- Opening Delimiter -

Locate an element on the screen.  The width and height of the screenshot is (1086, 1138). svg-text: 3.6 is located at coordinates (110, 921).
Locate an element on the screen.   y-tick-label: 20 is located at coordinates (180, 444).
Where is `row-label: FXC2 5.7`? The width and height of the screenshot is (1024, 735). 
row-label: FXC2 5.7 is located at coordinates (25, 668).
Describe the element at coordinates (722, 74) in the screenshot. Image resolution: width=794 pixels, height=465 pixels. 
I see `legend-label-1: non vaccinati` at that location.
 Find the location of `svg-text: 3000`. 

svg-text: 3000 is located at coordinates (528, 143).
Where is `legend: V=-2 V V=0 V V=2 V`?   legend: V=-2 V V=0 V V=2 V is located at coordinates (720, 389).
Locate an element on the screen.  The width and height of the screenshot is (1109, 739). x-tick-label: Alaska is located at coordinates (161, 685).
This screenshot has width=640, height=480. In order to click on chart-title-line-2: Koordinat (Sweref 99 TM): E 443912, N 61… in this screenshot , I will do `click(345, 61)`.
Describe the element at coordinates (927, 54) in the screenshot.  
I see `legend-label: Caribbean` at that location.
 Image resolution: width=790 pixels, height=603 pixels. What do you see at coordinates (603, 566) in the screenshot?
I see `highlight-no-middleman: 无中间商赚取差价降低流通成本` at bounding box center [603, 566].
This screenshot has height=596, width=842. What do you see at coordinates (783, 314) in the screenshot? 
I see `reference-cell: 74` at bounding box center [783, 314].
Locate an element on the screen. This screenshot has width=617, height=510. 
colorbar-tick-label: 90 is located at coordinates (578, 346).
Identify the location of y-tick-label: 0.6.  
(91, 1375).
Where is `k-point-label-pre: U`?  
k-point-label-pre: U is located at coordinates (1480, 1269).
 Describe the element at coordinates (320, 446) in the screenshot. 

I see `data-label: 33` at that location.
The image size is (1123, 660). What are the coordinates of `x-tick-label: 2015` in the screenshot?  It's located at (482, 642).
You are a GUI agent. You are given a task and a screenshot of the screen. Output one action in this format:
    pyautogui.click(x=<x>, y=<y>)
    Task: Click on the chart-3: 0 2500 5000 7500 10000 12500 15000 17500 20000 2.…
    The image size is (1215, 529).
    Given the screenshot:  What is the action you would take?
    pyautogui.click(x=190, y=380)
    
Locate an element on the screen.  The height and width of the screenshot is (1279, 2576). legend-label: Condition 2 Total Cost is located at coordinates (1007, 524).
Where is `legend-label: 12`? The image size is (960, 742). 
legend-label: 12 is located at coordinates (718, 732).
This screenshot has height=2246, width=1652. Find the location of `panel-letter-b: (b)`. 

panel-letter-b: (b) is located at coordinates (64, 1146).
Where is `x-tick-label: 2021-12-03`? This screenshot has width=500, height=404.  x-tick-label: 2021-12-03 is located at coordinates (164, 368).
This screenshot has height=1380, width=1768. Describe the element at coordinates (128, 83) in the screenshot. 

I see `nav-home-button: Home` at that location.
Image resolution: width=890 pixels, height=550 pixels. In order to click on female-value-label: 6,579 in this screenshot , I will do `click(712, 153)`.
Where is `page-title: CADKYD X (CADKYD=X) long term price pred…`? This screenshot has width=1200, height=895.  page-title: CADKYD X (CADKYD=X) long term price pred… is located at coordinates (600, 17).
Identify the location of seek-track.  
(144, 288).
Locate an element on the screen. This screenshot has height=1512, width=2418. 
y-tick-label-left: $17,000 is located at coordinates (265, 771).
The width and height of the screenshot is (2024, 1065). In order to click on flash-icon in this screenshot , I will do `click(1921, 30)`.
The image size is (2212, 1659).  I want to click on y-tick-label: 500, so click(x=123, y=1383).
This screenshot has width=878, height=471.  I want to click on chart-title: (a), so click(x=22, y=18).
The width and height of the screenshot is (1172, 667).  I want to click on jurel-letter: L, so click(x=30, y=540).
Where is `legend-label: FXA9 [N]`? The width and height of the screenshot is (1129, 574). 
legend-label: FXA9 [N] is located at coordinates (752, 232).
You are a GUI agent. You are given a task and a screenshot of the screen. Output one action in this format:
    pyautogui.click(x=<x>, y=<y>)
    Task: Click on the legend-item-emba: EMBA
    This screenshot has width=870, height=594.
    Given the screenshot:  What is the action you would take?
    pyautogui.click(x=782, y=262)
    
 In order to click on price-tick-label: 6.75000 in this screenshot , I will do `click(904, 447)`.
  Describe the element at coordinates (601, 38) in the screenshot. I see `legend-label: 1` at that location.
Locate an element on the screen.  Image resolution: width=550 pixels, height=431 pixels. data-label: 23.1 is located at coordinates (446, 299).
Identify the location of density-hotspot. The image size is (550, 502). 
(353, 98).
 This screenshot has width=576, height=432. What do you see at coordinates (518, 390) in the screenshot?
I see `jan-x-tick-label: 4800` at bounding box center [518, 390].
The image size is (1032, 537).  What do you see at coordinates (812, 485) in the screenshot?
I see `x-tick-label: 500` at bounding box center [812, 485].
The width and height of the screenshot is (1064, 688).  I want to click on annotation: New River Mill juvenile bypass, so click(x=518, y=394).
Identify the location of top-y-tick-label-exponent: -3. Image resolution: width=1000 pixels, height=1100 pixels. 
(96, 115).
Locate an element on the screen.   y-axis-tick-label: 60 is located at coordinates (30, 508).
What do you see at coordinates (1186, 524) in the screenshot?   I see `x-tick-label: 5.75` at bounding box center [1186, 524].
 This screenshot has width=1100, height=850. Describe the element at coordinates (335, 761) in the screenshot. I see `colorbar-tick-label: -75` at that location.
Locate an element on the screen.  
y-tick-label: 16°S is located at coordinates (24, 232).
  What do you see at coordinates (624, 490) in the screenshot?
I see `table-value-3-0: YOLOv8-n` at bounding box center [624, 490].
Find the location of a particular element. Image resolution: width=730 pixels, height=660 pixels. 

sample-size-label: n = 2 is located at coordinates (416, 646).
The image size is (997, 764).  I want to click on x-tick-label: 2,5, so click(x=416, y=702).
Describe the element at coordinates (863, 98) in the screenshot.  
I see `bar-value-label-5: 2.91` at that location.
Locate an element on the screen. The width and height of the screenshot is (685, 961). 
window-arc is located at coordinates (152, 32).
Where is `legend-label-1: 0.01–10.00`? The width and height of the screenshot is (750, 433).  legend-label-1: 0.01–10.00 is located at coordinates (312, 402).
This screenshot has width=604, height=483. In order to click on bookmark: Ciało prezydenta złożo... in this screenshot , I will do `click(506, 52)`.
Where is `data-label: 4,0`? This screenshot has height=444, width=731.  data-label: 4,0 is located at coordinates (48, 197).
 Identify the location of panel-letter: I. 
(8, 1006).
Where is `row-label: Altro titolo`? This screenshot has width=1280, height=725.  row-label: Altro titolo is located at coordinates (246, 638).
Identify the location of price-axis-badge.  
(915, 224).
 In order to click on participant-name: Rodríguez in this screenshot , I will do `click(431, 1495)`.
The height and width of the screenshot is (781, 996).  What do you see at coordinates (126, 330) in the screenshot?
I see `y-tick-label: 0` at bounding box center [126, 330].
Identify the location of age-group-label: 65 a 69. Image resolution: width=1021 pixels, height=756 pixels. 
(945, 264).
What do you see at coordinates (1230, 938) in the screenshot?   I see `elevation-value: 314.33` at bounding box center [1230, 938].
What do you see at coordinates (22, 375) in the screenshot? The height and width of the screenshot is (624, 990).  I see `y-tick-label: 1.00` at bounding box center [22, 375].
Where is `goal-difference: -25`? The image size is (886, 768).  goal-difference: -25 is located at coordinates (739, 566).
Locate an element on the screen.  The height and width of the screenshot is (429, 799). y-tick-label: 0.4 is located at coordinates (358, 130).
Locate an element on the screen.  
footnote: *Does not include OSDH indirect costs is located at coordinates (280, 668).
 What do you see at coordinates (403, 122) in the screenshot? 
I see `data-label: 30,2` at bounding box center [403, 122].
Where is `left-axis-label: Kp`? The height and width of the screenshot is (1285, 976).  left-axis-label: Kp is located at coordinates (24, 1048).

- Closing Delimiter -

### Work order
Can you reproduce the material from its start through the line containing "center [603, 566].", swapping "Describe" for "Identify" and leaving everything else unchanged?

### Output of the task
Locate an element on the screen.  The width and height of the screenshot is (1086, 1138). svg-text: 3.6 is located at coordinates (110, 921).
Locate an element on the screen.   y-tick-label: 20 is located at coordinates (180, 444).
Where is `row-label: FXC2 5.7`? The width and height of the screenshot is (1024, 735). 
row-label: FXC2 5.7 is located at coordinates (25, 668).
Identify the element at coordinates (722, 74) in the screenshot. Image resolution: width=794 pixels, height=465 pixels. 
I see `legend-label-1: non vaccinati` at that location.
 Find the location of `svg-text: 3000`. 

svg-text: 3000 is located at coordinates (528, 143).
Where is `legend: V=-2 V V=0 V V=2 V`?   legend: V=-2 V V=0 V V=2 V is located at coordinates (720, 389).
Locate an element on the screen.  The width and height of the screenshot is (1109, 739). x-tick-label: Alaska is located at coordinates (161, 685).
This screenshot has width=640, height=480. In order to click on chart-title-line-2: Koordinat (Sweref 99 TM): E 443912, N 61… in this screenshot , I will do `click(345, 61)`.
Identify the element at coordinates (927, 54) in the screenshot.  
I see `legend-label: Caribbean` at that location.
 Image resolution: width=790 pixels, height=603 pixels. What do you see at coordinates (603, 566) in the screenshot?
I see `highlight-no-middleman: 无中间商赚取差价降低流通成本` at bounding box center [603, 566].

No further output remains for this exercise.